First, by ushering men into women’s wards, women’s prisons, women’s locker rooms. Second, by sending confused children, disproportionately girls, gay kids and the autistic, to clinics that medicated and operated on them in the name of an identity they’d announced in front of the wrong adult. Amnesty Ireland treated both as settled human rights, and treated anyone who objected as a bigot.
The cost has been particular for lesbians. A young woman who once would have come out and found a community now finds an ideology waiting that tells her she might really be a boy, and a dating scene in which declining male-bodied partners is treated as transphobia. Irish lesbians lost their bars and most of their younger generation in one go.
I’m writing all this as someone who’s spent the last decade being told by Irish friends, Irish colleagues, Irish acquaintances and Irish strangers that I had lost my mind. That I was punching down. That I needed help. None of them have apologised. That’s fine. An apology from people who said nothing as my world caved in isn’t worth having. I just need to know my sister and mum are safe, and my daughter when she visits them. I once worked with Colm O’Gorman because I thought we were making Ireland safer for women. Now I’ll never stop fighting men like him for the same reason.
Ireland is on the same road as France. The hate speech provisions were beaten back in 2024, but the hate crime law passed, and the Minister has promised the speech ban will be back. The Gender Recognition Act is still in force. The HSE is drawing up a new ‘model of care’ for gender services in consultation with TENI. Irish children are still being referred to clinics in the UK. The schools still teach the gospel according to TENI. The journalists still won’t ask the right questions. And the women, as ever, are expected to shut up, use the cubicle marked ‘all genders,’ and hope for the best.
Irish feminists already know the assignment, but we need the men who know something is wrong but are keeping their mouths shut for a quiet life. We need the journalists who went along with it, and have begun in the small hours to wonder. We need the parents who watched their daughter come home from school talking about being a boy and felt the floor go. You are not bigots for asking questions. You are the country, and you are the tide that needs to turn. Don’t wait for your friends. Your friends aren’t coming. Nail your courage to the mast.
Repeal the Gender Recognition Act. Get men out of women’s shelters, changing rooms, toilets and sports. Put every last male prisoner back in a male prison where he belongs. Get the ideology out of the schools. Tell the HSE the experiment is over. Tell RTÉ to do its job. Tell Amnesty Ireland that the women in Limerick prison are prisoners of conscience now, and Amnesty put them there.

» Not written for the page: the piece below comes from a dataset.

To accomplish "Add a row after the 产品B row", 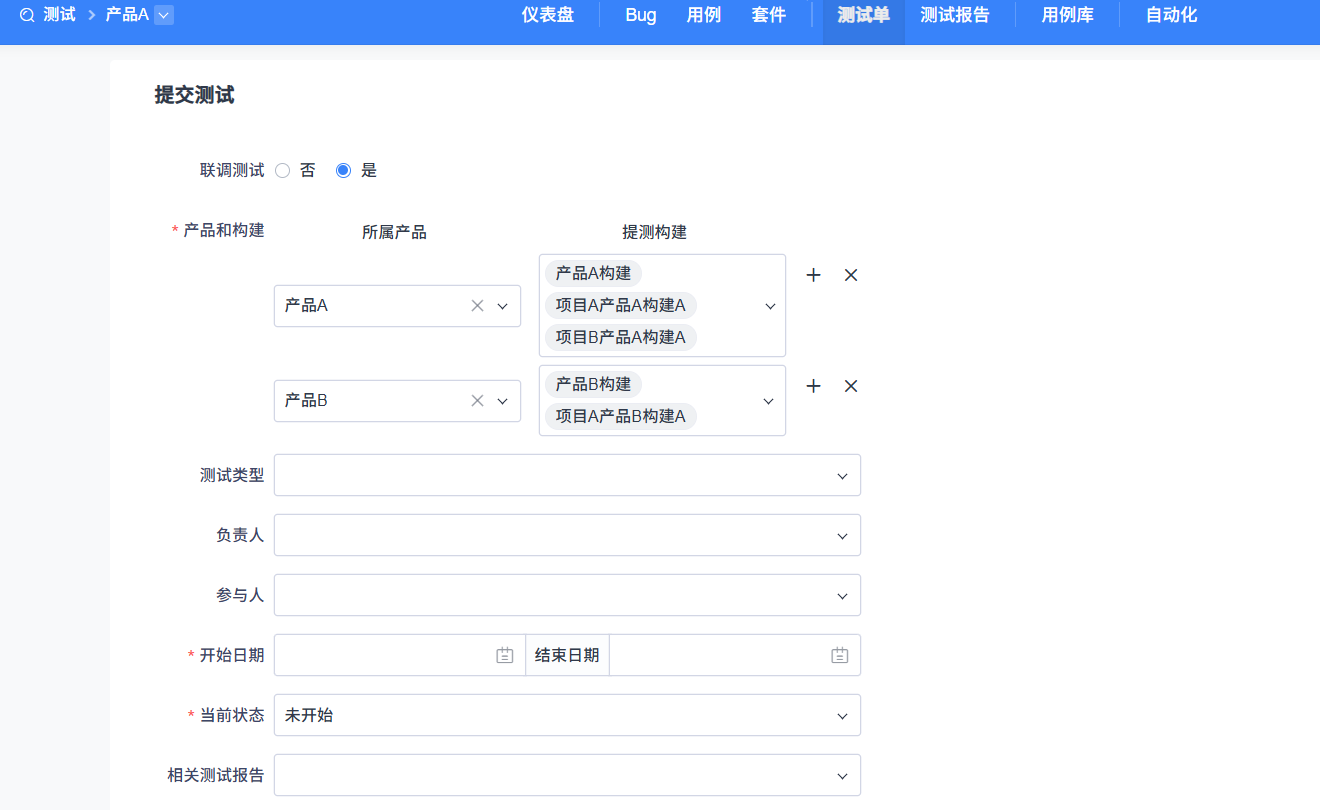I will [813, 386].
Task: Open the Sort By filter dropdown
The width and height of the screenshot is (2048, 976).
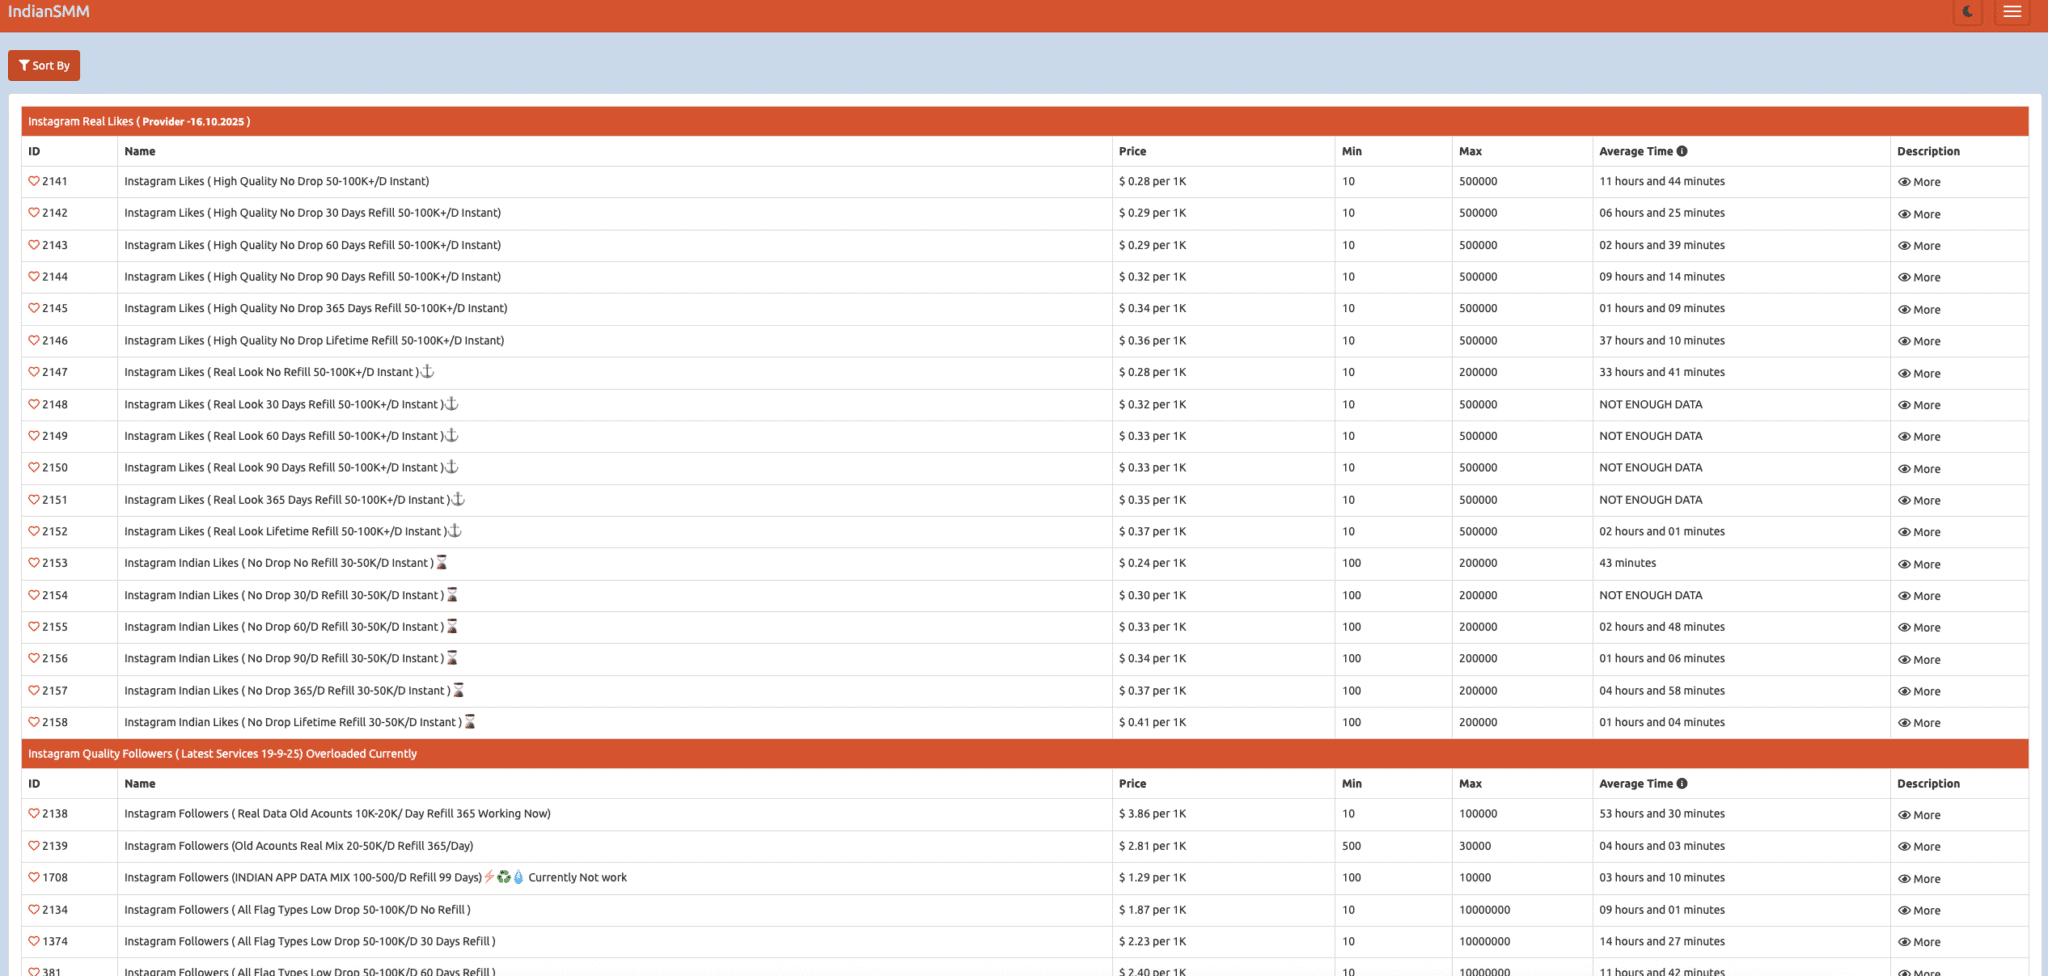Action: 44,66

You’ll be smeared. You’ll be sacked. You’ll be charged. We’ve all been through it. It passes. The truth does what the truth does, which is wait everyone out.
Because of the feminist resistance in the UK, Terf Island is now safer for women.
Ireland next.


Deleted a bit about my birthday, celebrating, and thanking all the women who came before because it was making the piece too long and it very quickly went out of date.
A few thoughts occur to me.
First, that Ireland is, like Australia, being considered as a petri dish experiment for the increasingly strident trans programme.
Second, that the switch from gay rights to trans rights recalls the famous scene in Orwell’s 1984 in which a screaming hate speech has its target switched mid-way through and no-one even notices the change:
“There was, of course, no admission that any change had taken place. Merely it became known, with extreme suddenness and everywhere at once, that Eastasia and not Eurasia was the enemy.”
Third, and once again with reference to 1984, the whole trans issue recalls the famous scene in which Winston Smith is shown four fingers and ordered to see five. We are shown men and ordered to see women.